[Dataset entries]
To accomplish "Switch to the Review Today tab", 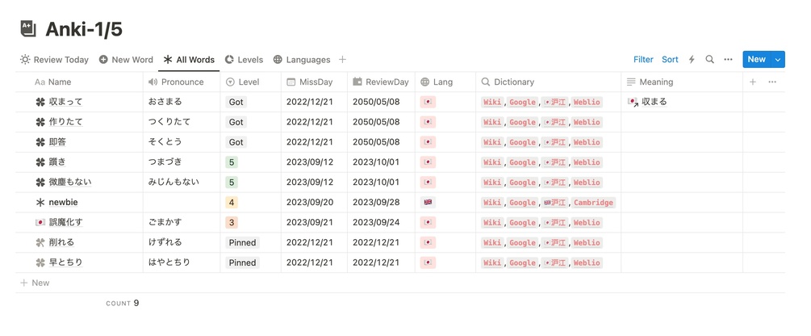I will [x=55, y=60].
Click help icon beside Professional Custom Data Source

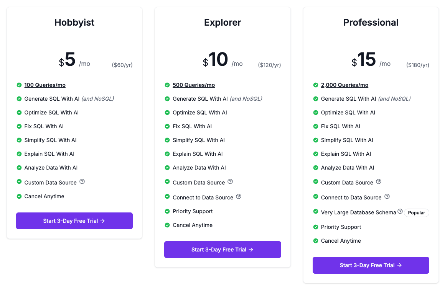[x=379, y=182]
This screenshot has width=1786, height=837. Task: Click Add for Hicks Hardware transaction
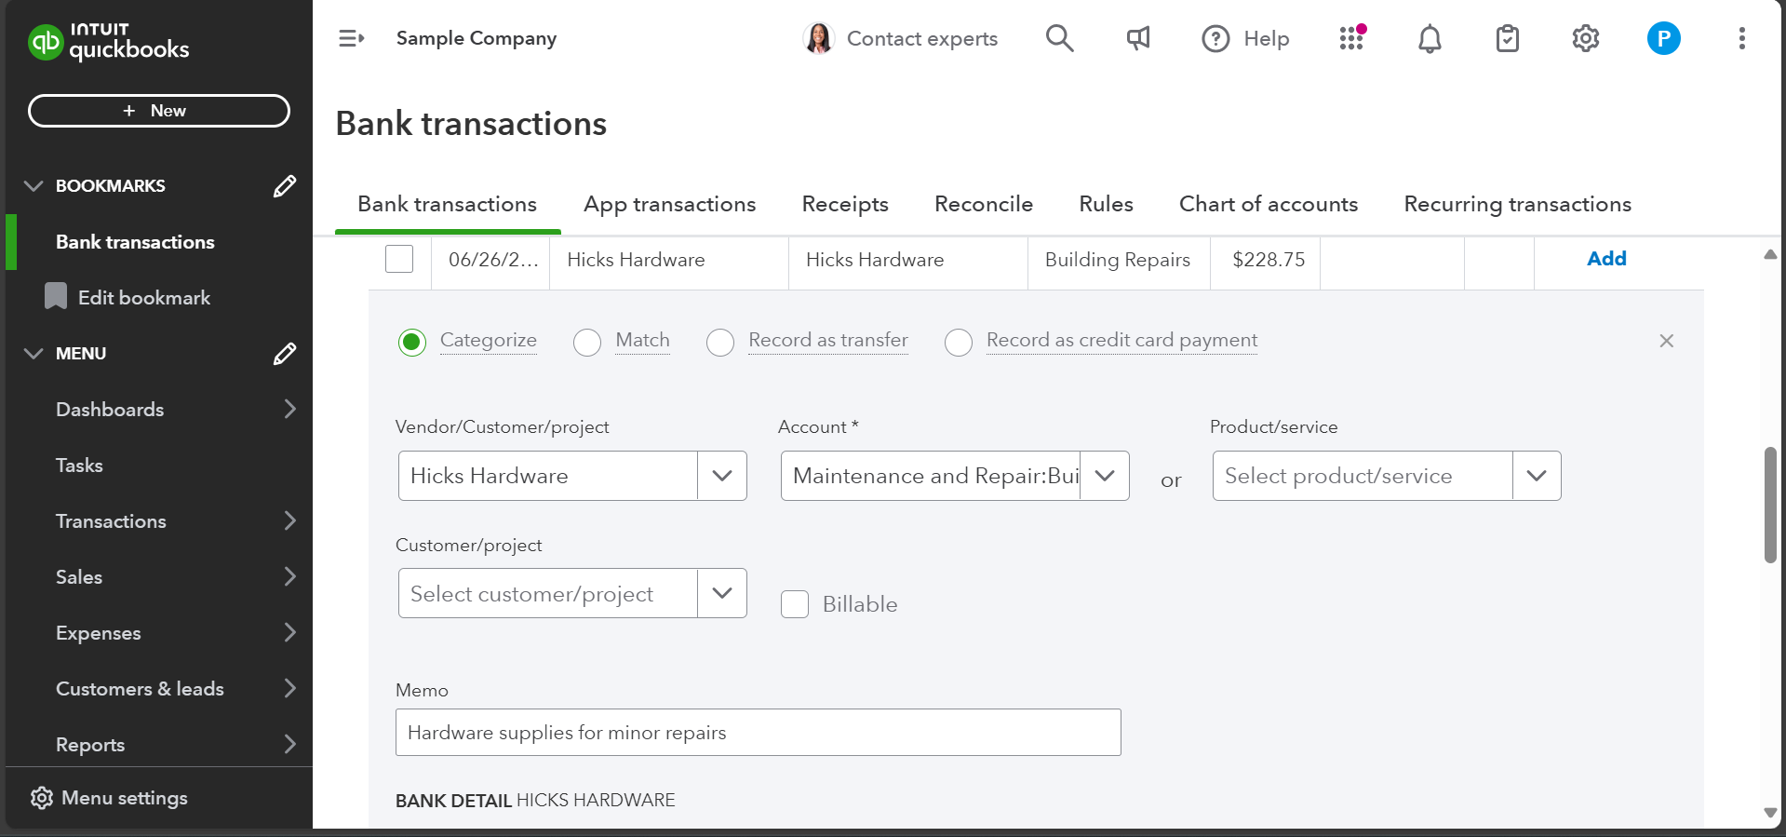click(1605, 259)
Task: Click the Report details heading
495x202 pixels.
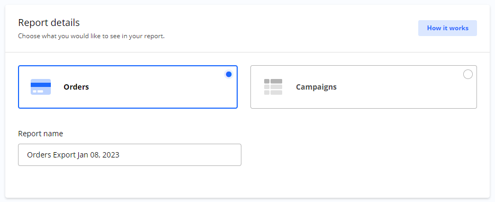Action: coord(49,23)
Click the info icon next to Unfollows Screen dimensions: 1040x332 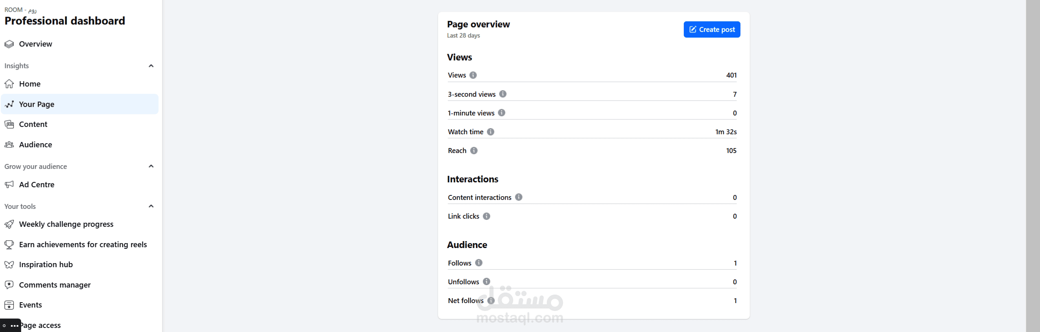487,281
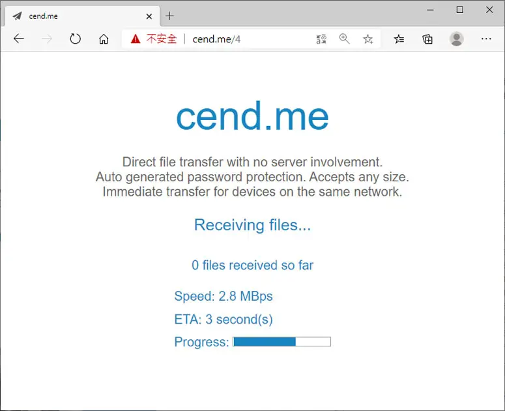The width and height of the screenshot is (505, 411).
Task: Click the zoom magnifier icon in address bar
Action: [x=344, y=39]
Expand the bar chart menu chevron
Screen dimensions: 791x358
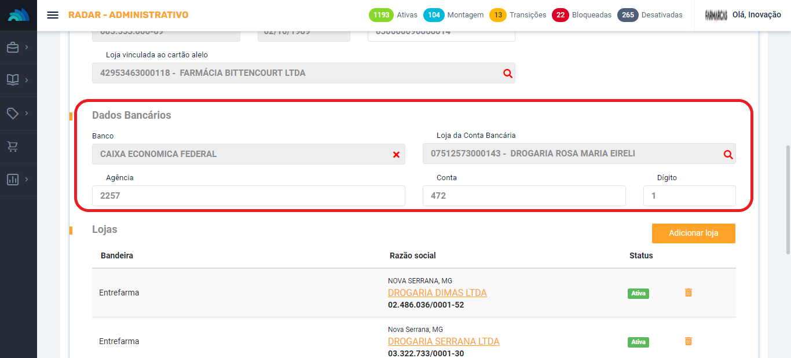pos(27,180)
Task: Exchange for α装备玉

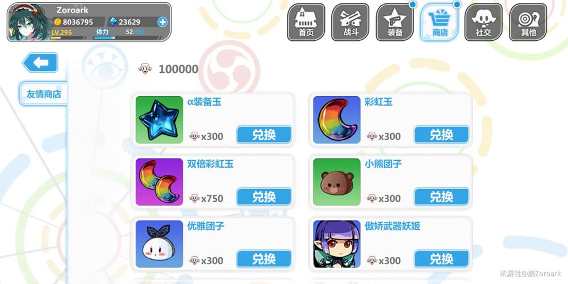Action: pos(264,135)
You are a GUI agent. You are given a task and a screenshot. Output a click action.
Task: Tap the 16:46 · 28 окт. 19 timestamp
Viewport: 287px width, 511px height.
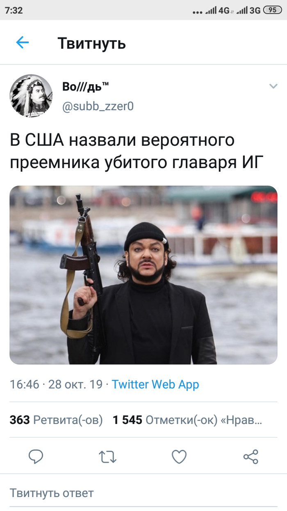[x=56, y=384]
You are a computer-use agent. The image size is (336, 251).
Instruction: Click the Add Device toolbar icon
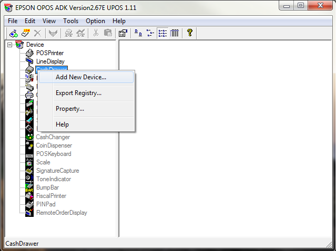tap(14, 33)
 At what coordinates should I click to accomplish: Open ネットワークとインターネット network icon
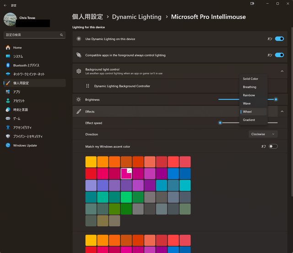click(x=8, y=74)
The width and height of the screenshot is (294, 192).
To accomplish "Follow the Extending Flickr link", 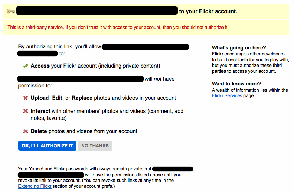I will click(35, 186).
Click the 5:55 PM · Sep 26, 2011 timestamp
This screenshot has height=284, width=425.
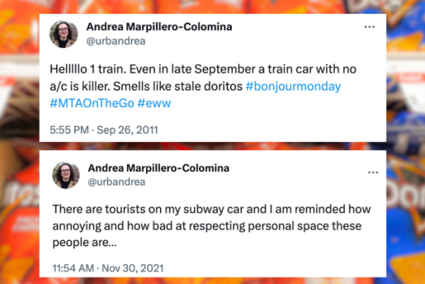104,130
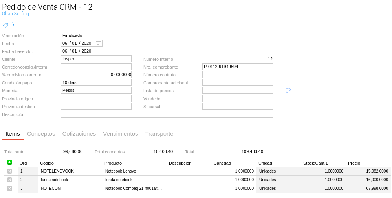Click the Cliente field containing Inspire

tap(96, 59)
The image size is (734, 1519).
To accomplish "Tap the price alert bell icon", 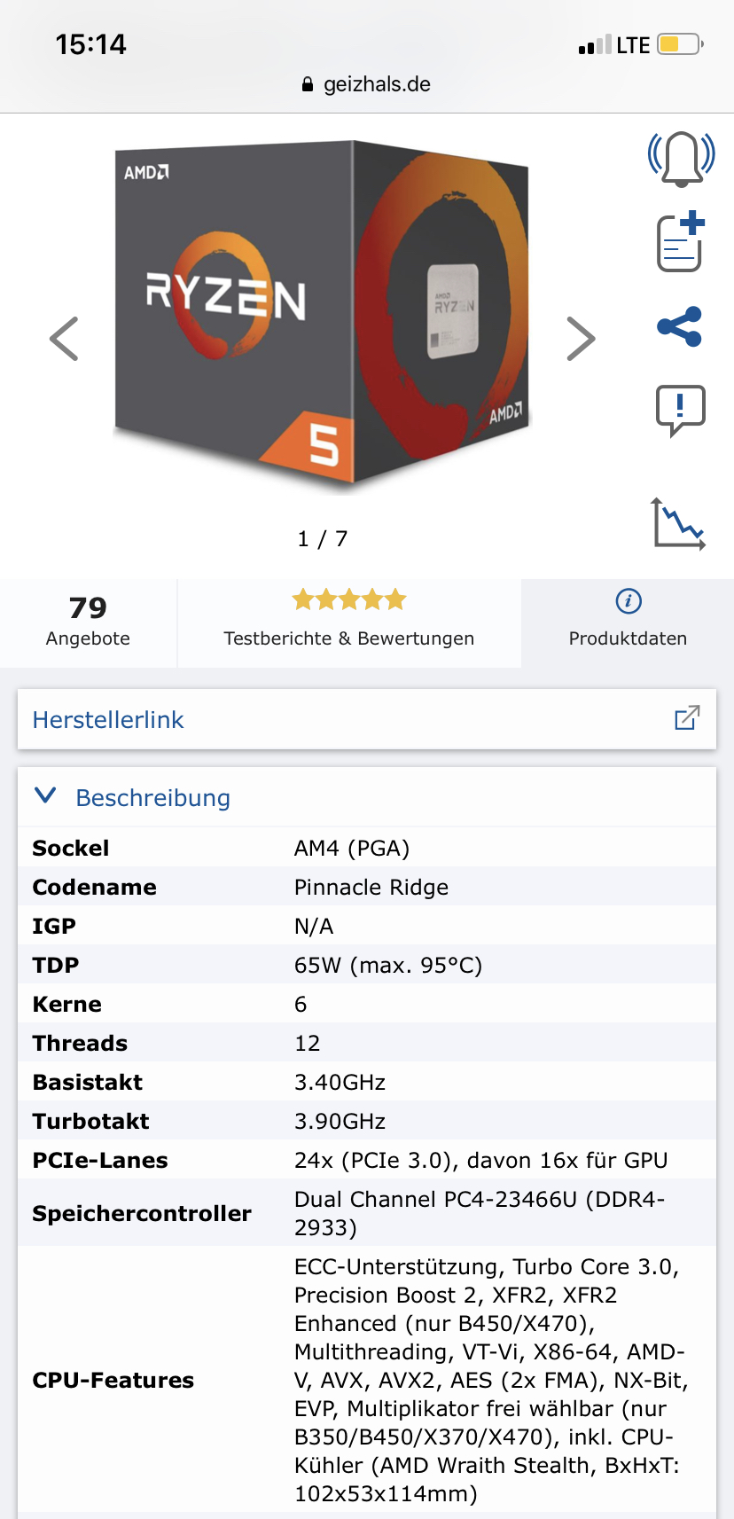I will coord(681,157).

• Work required:
Only the lines that contain the string "agent" are to be copied from the records.

• Task output:
You are a GUI agent. You are given a task and a screenshot. Output a click action.
You are a computer-use agent. The image size is (336, 251).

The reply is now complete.